### REQUIREMENT
What lines in the records below include the word "service"? Return each one.

### MATERIAL PROVIDED
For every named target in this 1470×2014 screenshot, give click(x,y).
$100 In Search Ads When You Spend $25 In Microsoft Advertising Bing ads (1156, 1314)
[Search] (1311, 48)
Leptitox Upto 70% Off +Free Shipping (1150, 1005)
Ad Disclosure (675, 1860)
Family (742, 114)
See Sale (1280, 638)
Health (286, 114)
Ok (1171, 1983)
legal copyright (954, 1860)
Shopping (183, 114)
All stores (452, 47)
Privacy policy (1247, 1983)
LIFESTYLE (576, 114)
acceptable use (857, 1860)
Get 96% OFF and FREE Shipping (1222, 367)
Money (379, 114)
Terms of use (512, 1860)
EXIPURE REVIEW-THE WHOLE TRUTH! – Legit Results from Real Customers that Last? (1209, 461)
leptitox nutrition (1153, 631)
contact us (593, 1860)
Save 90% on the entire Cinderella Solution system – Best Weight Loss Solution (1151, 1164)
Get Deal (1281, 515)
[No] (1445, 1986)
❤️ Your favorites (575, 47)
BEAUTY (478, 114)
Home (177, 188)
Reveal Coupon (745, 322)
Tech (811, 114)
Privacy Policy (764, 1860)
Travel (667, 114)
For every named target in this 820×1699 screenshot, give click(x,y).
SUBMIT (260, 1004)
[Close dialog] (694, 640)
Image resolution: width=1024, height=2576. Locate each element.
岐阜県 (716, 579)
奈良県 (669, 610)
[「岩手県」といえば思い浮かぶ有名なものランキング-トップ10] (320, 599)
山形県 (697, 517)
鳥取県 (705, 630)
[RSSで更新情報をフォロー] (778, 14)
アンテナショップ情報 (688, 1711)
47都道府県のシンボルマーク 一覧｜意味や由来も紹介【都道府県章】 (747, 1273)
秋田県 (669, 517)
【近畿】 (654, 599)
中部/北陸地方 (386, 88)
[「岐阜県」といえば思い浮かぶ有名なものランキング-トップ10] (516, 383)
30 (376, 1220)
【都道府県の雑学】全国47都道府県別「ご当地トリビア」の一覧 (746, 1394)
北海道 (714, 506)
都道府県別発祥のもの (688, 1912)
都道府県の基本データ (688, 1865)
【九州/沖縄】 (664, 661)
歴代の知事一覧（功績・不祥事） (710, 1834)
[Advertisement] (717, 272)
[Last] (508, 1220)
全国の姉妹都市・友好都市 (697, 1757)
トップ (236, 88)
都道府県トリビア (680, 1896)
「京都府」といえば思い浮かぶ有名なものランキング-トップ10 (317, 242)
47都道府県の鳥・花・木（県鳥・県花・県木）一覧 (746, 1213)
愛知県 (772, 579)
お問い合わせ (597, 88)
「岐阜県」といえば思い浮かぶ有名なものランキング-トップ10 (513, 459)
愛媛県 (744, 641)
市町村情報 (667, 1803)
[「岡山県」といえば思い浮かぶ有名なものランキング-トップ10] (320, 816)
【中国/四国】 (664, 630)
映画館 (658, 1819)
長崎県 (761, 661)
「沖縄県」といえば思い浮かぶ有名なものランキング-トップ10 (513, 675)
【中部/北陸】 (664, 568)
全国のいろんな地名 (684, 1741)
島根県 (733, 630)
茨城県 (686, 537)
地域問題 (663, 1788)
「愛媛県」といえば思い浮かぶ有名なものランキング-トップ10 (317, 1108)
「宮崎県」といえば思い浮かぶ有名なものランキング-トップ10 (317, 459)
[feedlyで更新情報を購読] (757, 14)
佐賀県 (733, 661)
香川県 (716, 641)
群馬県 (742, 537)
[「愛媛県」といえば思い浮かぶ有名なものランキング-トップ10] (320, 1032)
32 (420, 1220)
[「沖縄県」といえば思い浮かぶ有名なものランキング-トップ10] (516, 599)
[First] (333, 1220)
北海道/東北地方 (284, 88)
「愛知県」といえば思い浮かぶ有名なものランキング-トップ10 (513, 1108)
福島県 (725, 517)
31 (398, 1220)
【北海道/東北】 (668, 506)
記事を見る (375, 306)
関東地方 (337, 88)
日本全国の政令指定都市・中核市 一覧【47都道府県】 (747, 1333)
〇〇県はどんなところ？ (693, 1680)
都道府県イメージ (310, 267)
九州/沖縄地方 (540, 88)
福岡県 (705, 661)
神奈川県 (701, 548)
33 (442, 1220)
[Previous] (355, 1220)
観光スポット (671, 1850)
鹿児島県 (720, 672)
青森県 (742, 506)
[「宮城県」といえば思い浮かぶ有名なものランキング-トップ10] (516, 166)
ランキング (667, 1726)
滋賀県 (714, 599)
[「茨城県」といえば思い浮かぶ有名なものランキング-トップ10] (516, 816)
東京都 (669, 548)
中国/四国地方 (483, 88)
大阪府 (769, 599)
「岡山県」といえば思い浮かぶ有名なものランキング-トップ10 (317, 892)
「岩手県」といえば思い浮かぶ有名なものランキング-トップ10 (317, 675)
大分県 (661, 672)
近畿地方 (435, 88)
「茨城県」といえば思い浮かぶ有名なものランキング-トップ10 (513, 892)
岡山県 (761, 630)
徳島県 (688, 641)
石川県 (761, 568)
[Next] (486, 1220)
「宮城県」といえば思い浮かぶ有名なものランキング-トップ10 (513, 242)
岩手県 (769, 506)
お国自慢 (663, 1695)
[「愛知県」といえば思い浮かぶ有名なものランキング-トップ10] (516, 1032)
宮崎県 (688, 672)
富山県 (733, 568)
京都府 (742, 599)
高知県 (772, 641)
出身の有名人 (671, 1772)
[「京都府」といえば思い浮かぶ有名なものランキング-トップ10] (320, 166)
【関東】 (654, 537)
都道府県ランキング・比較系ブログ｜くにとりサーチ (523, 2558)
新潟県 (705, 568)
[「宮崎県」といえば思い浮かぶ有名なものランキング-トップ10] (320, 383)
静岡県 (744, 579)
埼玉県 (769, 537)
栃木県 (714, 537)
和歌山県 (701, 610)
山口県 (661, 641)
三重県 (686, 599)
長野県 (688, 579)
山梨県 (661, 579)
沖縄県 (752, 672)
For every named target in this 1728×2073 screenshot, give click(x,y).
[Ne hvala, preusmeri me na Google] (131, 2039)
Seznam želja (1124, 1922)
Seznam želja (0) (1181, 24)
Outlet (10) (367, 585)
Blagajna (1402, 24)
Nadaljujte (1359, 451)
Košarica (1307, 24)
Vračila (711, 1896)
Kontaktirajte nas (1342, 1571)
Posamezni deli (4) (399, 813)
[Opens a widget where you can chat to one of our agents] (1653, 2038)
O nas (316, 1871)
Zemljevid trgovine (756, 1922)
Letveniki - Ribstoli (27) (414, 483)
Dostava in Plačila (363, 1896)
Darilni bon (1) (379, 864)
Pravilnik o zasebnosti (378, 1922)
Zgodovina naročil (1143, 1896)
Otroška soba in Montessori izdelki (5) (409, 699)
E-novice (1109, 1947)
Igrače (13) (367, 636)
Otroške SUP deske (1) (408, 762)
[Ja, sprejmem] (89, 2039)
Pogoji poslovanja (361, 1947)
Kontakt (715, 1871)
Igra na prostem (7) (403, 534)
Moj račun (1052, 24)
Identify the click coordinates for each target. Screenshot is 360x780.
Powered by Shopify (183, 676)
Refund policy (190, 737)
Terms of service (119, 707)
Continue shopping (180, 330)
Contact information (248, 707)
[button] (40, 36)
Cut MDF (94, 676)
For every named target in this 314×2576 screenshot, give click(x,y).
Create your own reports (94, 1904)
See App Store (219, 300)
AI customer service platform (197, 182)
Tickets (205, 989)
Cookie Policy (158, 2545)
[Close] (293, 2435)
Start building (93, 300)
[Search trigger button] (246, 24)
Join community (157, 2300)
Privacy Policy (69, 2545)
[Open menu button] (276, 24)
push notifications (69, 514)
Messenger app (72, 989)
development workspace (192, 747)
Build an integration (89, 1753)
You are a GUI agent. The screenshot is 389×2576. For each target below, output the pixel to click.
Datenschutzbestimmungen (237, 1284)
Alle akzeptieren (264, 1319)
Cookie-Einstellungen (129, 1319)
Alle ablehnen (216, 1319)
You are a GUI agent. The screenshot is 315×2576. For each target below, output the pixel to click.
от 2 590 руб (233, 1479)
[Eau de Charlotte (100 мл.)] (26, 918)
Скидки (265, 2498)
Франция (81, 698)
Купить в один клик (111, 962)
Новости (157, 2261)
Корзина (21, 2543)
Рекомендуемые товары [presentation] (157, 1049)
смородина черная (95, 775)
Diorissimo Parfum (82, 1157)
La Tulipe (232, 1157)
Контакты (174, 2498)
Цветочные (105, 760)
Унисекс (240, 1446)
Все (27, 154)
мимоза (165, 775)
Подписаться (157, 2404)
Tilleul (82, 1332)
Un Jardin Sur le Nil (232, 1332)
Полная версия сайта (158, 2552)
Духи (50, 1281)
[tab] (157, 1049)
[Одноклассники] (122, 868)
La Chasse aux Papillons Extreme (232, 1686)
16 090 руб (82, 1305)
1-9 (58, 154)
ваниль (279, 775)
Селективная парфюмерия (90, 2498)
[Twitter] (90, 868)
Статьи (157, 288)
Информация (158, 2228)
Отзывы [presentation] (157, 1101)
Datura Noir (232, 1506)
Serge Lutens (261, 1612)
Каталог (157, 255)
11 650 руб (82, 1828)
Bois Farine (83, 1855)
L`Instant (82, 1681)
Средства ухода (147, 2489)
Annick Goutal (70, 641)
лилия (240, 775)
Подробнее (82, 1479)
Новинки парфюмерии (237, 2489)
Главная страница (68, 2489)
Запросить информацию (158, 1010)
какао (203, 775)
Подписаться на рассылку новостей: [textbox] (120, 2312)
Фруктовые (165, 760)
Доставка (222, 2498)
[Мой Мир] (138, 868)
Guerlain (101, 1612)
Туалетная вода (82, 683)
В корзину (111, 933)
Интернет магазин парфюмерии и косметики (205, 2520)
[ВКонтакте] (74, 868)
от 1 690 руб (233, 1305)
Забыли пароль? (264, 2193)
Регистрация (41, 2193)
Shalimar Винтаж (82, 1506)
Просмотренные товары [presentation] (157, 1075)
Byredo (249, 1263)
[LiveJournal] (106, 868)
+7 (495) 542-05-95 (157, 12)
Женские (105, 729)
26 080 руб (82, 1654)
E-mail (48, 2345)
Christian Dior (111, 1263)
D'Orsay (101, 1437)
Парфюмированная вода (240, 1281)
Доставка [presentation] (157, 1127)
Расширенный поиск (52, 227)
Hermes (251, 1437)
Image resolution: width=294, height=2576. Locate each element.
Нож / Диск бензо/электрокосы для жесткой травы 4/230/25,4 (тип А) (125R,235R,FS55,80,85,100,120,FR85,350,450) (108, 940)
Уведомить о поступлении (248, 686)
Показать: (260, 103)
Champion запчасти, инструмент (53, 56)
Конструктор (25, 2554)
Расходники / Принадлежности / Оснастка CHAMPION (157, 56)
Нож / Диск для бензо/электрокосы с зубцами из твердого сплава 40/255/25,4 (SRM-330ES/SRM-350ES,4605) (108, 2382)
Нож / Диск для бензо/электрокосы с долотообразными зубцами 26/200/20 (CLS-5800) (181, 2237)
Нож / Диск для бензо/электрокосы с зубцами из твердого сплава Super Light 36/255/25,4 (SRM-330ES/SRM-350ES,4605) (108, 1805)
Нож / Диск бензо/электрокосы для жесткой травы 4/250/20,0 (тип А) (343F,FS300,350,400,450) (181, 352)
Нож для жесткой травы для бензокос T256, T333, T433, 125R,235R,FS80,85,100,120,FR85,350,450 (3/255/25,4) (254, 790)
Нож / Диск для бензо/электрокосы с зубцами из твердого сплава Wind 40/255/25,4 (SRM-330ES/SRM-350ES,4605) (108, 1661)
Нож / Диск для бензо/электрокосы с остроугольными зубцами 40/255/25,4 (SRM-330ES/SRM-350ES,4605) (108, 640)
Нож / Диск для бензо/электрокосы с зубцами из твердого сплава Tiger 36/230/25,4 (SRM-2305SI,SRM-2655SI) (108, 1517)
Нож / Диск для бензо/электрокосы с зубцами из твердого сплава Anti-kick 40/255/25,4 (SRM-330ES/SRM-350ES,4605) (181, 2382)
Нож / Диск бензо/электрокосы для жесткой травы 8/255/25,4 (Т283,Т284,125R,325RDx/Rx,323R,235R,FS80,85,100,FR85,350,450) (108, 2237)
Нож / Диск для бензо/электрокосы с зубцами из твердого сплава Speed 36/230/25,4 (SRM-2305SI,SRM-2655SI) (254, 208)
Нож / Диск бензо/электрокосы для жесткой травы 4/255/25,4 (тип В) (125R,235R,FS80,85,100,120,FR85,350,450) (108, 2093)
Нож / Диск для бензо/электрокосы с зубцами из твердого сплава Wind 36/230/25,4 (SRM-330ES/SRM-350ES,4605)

### REPLY TO THE EXERCISE
Terms of service (119, 707)
AI customer service platform (197, 182)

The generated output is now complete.